Environments
Before going live or "into production", changes to applications must go
through a series of different types of testing.
- Integration Testing – the changes are integrated into the larger
application and appropriately tested
- Functional Testing - formal test scripts (ie documents containing
test cases, or step-by-step guides to verify functional requirements) are
executed by testers
- Acceptance Testing – formal or informal testing to ensure that
functional requirements are valid
- Quality Testing – formal or informal testing to ensure that
non-functional requirements (regulatory, performance, etc) are met
- Staging Testing – verification that the software can be deployed to
an environment that matches the production environment
To ensure a distinct and efficient testing process, these tests often occur
in different application environments. Each of these environments represents the
production environment to some extent, though often with less of a hardware
footprint.
Although an organization may have any number of environments, they will all
be one of the seven types:
- Development – A fairly chaotic sandbox to which all (or most)
developers have access and where development is actually done. Examples: a
shared development database; a web application in which developers edit files
in a shared directory on the server.
- Integration – An environment "owned" by development, but in which
access is controlled to a select group of developers. Its purpose is to allow
developers to verify that code runs as they expect it in an environment
similar to production.
- Testing - Often owned by development, Testing is used to execute
formal test cases (performed by analysts or testers) to ensure that the
software implements the business specifications as expected.
- User Acceptance – Occasionally owned by development, User
Acceptance is used (formally or informally) by the end-users to ensure that
the business specifications, as implemented by the software, meet the actual
business need.
- Quality Assurance – Used by QA professionals (occasionally outside
the organization) to verify that the software meets appropriate corporate,
regulatory, compliance, and performance standards.
- Staging – Owned by network operations, Staging is an almost-exact
replica of the production environment (including production data) and is used
only to verify and "practice" a deployment to production.
- Production – The final destination of the software.
BuildMaster's Implementation
In BuildMaster, there is no strict enforcement of how environments are set-up
and defined. Environments do, however, serve two key purposes.
- Workflow definition – Each application defines the workflow (ie
sequence of environments that changes must be tested in prior to production)
using environments.
- Security – privileges may be defined by environment.

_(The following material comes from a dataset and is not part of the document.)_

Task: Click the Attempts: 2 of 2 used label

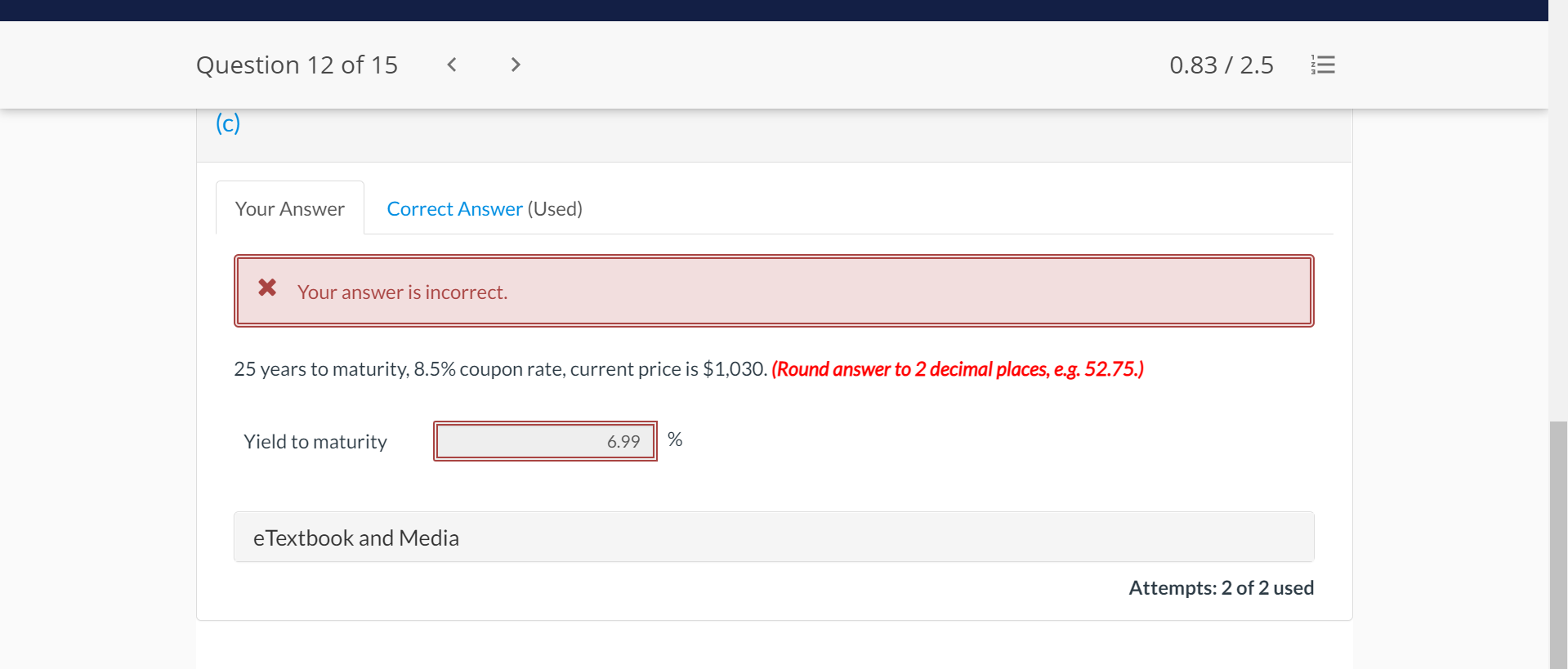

As such,
access to things that are tied to a specific environment (production
configuration file, deployment plans, etc), may be revoked.
Environments also serve as a way to group servers into logical groups.

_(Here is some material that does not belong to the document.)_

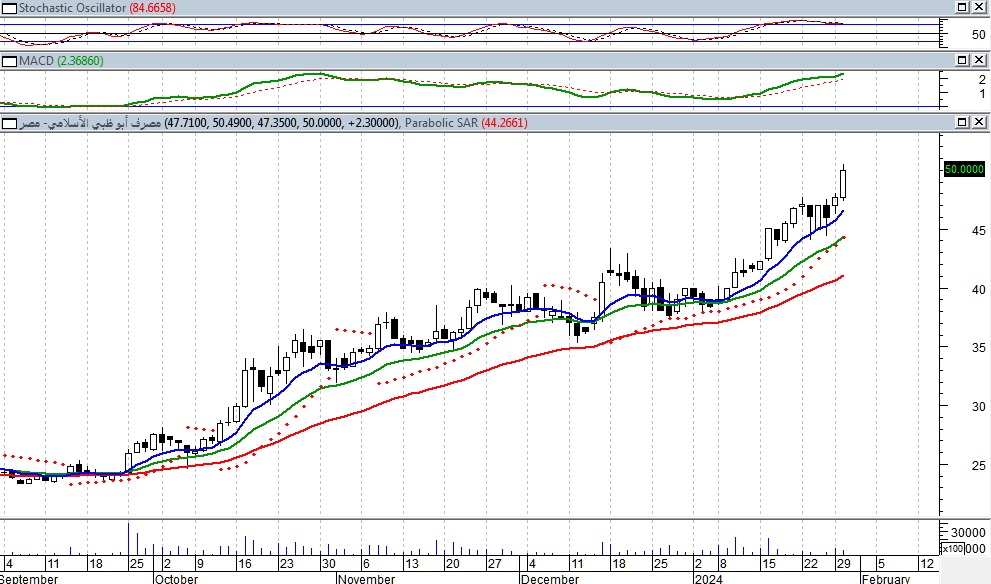
Task: Click the Stochastic Oscillator pane icon
Action: tap(9, 7)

When setting up environments in Build Master, we do not recommend creating
separate, similarly-purposed environments for two different applications. For
example, even if two applications utilize entirely different sets of servers,
there should be a process-consistent name created (Development, Integration,
Test, Production) instead of application-specific names (Dev-App1, Dev-App2,
Int-App2, ...).
Even though the servers groups may be completely different, they represent
the same stages of development and, in order to keep a consistent nomenclature
throughout the application portfolio, should use the same names. Otherwise, as
the software development organization grows and changes, there will be a
veritable soup of applications names and environment names that will be
difficult to keep track of.
From a security standpoint, access to all applications' production
environments may be restricted, or only some applications' environments. This is
accomplished by adding an environmentally-scoped privilege (see "Security &
Privileges") for that specific environment.